Decision: Leave it running if the workload can tolerate it. If production is suffering, throttle via tunables (platform-dependent) or run off-hours next time.
Task 3: Stop a scrub (because you like your latency)
cr0x@server:~$ sudo zpool scrub -s tank
cr0x@server:~$ sudo zpool status tank
pool: tank
state: ONLINE
scan: scrub canceled on Thu Dec 26 01:24:55 2025
512G scanned at 1.02G/s, 0B repaired, 9.24% done
config:
NAME STATE READ WRITE CKSUM
tank ONLINE 0 0 0
mirror-0 ONLINE 0 0 0
sda ONLINE 0 0 0
sdb ONLINE 0 0 0
errors: No known data errors
Meaning: Scrub stopped. You did not “break” the pool; you just canceled the audit.
Decision: Reschedule scrub for a window where it won’t fight peak I/O. Don’t go six months without one because canceling felt good.
Task 4: Identify which device is being resilvered (and why)
cr0x@server:~$ sudo zpool status -P tank
pool: tank
state: DEGRADED
status: One or more devices is currently being resilvered.
scan: resilver in progress since Thu Dec 26 00:41:11 2025
742G resilvered, 13.40% done, 03:46:12 to go
config:
NAME STATE READ WRITE CKSUM
tank DEGRADED 0 0 0
mirror-0 DEGRADED 0 0 0
/dev/disk/by-id/ata-WDC_WD80EFAX_A1A... ONLINE 0 0 0
/dev/disk/by-id/ata-WDC_WD80EFAX_B2B... ONLINE 0 0 0 (resilvering)
Meaning: The “(resilvering)” tag tells you the target. -P shows persistent paths, not fragile /dev/sdX names.
Decision: Verify the physical disk matches the by-id path before you pull anything from a chassis. This prevents “wrong disk replaced” disasters.
Task 5: Replace a failed disk correctly
cr0x@server:~$ sudo zpool replace tank /dev/disk/by-id/ata-WDC_WD80EFAX_B2B... /dev/disk/by-id/ata-WDC_WD80EFAX_NEW...
cr0x@server:~$ sudo zpool status tank
pool: tank
state: DEGRADED
scan: resilver in progress since Thu Dec 26 02:03:22 2025
96.4G scanned at 485M/s, 62.1G issued at 313M/s, 5.41T total
62.1G resilvered, 1.15% done, 05:02:10 to go
Meaning: Replacement initiated; resilver starts. “Issued” shows actual reconstruction work.
Decision: If resilver rate is extremely low, move immediately to bottleneck diagnosis (see playbook).
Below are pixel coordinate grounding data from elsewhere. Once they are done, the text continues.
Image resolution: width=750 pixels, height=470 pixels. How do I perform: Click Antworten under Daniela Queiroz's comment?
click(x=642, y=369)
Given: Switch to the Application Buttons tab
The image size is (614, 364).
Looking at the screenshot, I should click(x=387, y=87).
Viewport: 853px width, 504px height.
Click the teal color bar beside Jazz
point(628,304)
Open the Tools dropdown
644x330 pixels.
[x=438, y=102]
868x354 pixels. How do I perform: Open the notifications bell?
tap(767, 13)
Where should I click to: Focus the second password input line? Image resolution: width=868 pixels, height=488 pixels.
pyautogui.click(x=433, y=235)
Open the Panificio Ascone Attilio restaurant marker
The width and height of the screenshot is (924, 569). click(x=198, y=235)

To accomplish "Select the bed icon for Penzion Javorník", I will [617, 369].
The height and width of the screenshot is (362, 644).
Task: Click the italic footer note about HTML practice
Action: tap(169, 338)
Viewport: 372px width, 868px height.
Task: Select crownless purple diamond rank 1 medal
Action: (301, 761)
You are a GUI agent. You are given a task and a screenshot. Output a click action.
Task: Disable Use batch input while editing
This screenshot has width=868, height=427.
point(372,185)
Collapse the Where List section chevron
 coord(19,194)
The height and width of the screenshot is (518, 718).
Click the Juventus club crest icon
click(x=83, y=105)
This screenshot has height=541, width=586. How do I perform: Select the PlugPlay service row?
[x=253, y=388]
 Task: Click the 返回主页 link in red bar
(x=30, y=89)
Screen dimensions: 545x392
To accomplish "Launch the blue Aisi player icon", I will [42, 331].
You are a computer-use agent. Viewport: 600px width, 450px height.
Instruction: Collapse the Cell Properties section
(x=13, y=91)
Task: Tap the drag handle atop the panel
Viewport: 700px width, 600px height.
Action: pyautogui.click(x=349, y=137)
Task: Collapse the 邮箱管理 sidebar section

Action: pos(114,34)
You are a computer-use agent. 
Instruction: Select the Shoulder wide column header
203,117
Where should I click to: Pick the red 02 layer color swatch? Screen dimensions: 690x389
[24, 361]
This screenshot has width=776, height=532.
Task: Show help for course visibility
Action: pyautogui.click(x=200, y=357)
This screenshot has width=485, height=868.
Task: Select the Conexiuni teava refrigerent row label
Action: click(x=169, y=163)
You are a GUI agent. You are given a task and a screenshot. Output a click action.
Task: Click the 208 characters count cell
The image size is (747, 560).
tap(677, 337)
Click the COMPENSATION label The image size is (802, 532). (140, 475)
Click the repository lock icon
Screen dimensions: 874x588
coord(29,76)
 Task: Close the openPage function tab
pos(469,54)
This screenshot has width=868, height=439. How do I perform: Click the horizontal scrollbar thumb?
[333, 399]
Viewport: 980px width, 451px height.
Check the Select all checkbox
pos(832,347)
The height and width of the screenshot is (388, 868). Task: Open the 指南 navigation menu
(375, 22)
Slow resilvers extend the window of risk.
Task 6: Spot silent corruption versus device errors
cr0x@server:~$ sudo zpool status -v tank
pool: tank
state: ONLINE
scan: scrub repaired 0B in 06:11:44 with 0 errors on Thu Dec 26 08:02:13 2025
config:
NAME STATE READ WRITE CKSUM
tank ONLINE 0 0 0
mirror-0 ONLINE 0 0 0
sda ONLINE 0 0 2
sdb ONLINE 0 0 0
errors: No known data errors
Meaning: Device sda has checksum errors. Scrub didn’t repair anything, but ZFS observed bad data from that device and corrected it from redundancy.
Decision: Investigate sda immediately: cabling/HBA, firmware, SMART, and consider preemptive replacement. Checksum errors are ZFS politely telling you a disk lied.
Task 7: Correlate ZFS errors with kernel logs
cr0x@server:~$ sudo dmesg -T | tail -n 20
[Thu Dec 26 03:11:19 2025] sd 2:0:8:0: [sda] tag#231 FAILED Result: hostbyte=DID_OK driverbyte=DRIVER_SENSE
[Thu Dec 26 03:11:19 2025] sd 2:0:8:0: [sda] Sense Key : Medium Error [current]
[Thu Dec 26 03:11:19 2025] sd 2:0:8:0: [sda] Add. Sense: Unrecovered read error
[Thu Dec 26 03:11:19 2025] blk_update_request: I/O error, dev sda, sector 2384812048
[Thu Dec 26 03:11:21 2025] ata3: hard resetting link
Meaning: This is not “ZFS being fussy.” The kernel is reporting real read errors and link resets.
Decision: Treat it as a failing disk or path. If you see resets, also suspect SATA/SAS cabling, expander, or HBA issues—not just the drive.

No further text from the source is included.